- The task
Reproduce all the text in the material below word for word, leaving out the pictures.

- Material provided
+ + + + +

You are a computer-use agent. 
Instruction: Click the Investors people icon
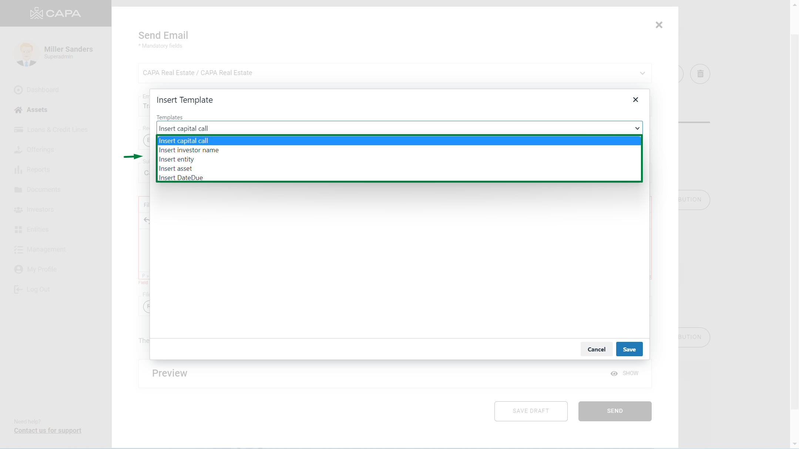tap(18, 210)
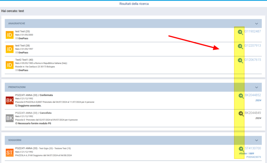Open stay ST4130700 magnifier icon
Viewport: 267px width, 163px height.
tap(241, 149)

+ + + + +

- Exercise solution
You are a computer-use agent. 
Instruction: Click the Investors people icon
tap(18, 210)
Open stay ST4130700 magnifier icon
Viewport: 267px width, 163px height.
tap(241, 149)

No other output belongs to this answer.